Smart TVs are delicate. You need to handle its sleek, slim and elegant frame the way a real man handles your woman in and out of bed – with warm loving care and the patience of Job of old. It brings out the man in me way more than a goatee would.
Let’s face it, Kimani. What good is your beard if it cannot explain to you what a Smart TV Evolution Kit is, or how it works? What good is a man with a five o’clock shadow who cannot be on the forefront of digital TV migration? Who said a multitasking is purely in the province of women? Clearly the person who said it lived in the dark ages when televisions relied on CRT, had hunchbacks and the Koreans had not come up with this UHD Curve TV.
I know it is unfair of me to say that you are not man enough because you do not have a baby like this mine. It makes me a prick. The same way it makes you an asshole when you say that the only real men around are those who look like Gandalf.
So let’s skip the pleasantries and talk about the future of our gender, man to man.
One day we will be fathers. Imagine a world in which we are not scared of teaching our little men the basic tenets of manhood. Imagine if we teach them to walk with a confident gait and their chins up (hairy or otherwise); how to walk like goons listening to a beat. If we instill in them the Mukundi discipline; to keep a bushy mane, not just for November but all year long, because Prostate Cancer is not a bout of flu that goes away on 1st December. Imagine a world in which little boys are shown how to be loyal lovers, to listen to their mothers and to always let a room feel better for having had them in it. Imagine if, like Black Ice, we taught them to demand and demonstrate respect when they walk through the door.

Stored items

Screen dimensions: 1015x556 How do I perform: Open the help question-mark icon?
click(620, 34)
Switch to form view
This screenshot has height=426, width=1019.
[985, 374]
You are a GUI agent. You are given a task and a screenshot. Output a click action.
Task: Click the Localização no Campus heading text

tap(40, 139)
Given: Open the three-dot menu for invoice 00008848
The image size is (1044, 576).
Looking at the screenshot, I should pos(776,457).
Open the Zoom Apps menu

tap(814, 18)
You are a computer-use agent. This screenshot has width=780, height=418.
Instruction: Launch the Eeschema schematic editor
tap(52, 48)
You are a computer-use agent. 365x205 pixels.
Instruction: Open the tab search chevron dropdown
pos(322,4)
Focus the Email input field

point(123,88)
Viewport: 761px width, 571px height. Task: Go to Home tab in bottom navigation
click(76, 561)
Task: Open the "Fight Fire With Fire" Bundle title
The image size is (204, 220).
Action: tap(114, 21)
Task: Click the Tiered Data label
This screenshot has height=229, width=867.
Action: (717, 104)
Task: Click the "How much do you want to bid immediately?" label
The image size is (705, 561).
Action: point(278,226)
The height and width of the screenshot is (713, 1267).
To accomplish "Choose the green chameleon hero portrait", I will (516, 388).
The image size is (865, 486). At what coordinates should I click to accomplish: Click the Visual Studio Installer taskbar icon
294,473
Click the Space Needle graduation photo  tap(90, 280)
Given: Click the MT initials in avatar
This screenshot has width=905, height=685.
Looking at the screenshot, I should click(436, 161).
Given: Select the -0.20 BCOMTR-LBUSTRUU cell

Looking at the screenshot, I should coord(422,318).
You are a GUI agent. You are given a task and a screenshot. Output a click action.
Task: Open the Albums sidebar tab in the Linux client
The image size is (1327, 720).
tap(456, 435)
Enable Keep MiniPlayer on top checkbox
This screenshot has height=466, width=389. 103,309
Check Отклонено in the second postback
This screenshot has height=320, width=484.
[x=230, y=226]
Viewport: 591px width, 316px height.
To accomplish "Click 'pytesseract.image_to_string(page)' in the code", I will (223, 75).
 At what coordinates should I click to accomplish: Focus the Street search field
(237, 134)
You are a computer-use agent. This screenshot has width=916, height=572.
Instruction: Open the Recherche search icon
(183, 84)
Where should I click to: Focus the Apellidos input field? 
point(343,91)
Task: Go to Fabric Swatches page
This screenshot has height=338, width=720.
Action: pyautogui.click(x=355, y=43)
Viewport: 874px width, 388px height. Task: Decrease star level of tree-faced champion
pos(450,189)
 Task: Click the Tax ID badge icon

| Questions to answer |
(A) Which questions does the writer ask in the paragraph of the passage on Smart TVs and manhood that begins "Let's face it, Kimani"? List each one in full.
(B) Answer these questions from the passage on Smart TVs and manhood:
(i) Who came up with the UHD Curve TV?
(ii) What does the writer say the only real men look like, according to what "you" say?
(iii) What does the writer say Prostate Cancer is not?
(C) Can you reproduce the stretch of the passage on Smart TVs and manhood from "So let’s skip" through "through the door.", word for word?

| Answers in order |
(A)
- What good is your beard if it cannot explain to you what a Smart TV Evolution Kit is, or how it works?
- What good is a man with a five o'clock shadow who cannot be on the forefront of digital TV migration?
- Who said a multitasking is purely in the province of women?

(B)
(i) The Koreans.
(ii) Gandalf.
(iii) A bout of flu that goes away on 1st December.

(C)
So let’s skip the pleasantries and talk about the future of our gender, man to man.
One day we will be fathers. Imagine a world in which we are not scared of teaching our little men the basic tenets of manhood. Imagine if we teach them to walk with a confident gait and their chins up (hairy or otherwise); how to walk like goons listening to a beat. If we instill in them the Mukundi discipline; to keep a bushy mane, not just for November but all year long, because Prostate Cancer is not a bout of flu that goes away on 1st December. Imagine a world in which little boys are shown how to be loyal lovers, to listen to their mothers and to always let a room feel better for having had them in it. Imagine if, like Black Ice, we taught them to demand and demonstrate respect when they walk through the door.